The Greenland cod (Gadus ogac), commonly known also as ogac, is a species of ray-finned fish in the cod family, Gadidae. Genetic analysis has shown that it may be the same species as the Pacific cod (Gadus macrocephalus). It is a bottom-dwelling fish and is found on the continental shelf in the Arctic Ocean and northwestern Atlantic Ocean, its range extending from Alaska to West Greenland, then southwards along the Canadian coast to the Gulf of St. Lawrence and Cape Breton Island. It is a commercially harvested food fish, but landings have been greatly reduced in recent years.

Taxonomy
Molecular genetic analyses strongly suggest that Greenland cod is not different from Pacific cod, Gadus macrocephalus - Gadus ogac is then a junior synonym of G. macrocephalus. ITIS and the Catalogue of Life list Gadus ogac as synonym of G. macrocephalus.

Description
In colour the Greenland cod is generally sombre, ranging from tan to brown to silvery. Its appearance is similar to that of other cod species; generally heavy-bodied, elongate, usually with a stout caudal peduncle. They can grow to a length of 77 cm.
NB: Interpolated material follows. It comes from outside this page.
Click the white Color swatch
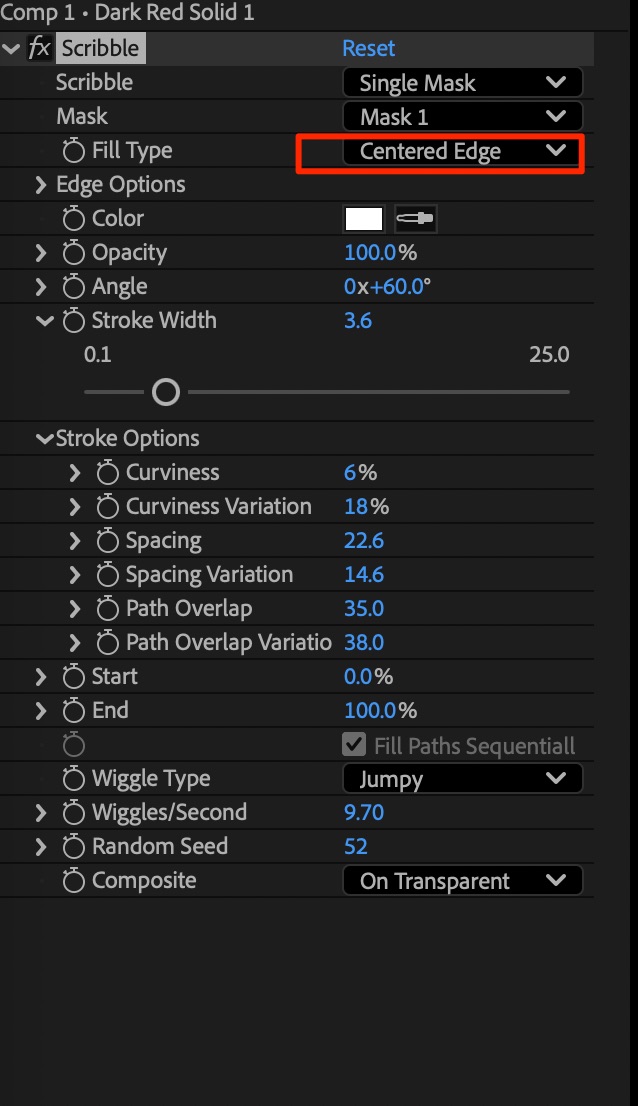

They are bottom fishes inhabiting inshore waters and continental shelves, up to depths of 200 m. Their range covers the Arctic Ocean and Northwest Atlantic Ocean from Alaska to West Greenland, then south along the Canadian coast to the Gulf of St. Lawrence and Cape Breton Island generally from 45 to 75 degrees north.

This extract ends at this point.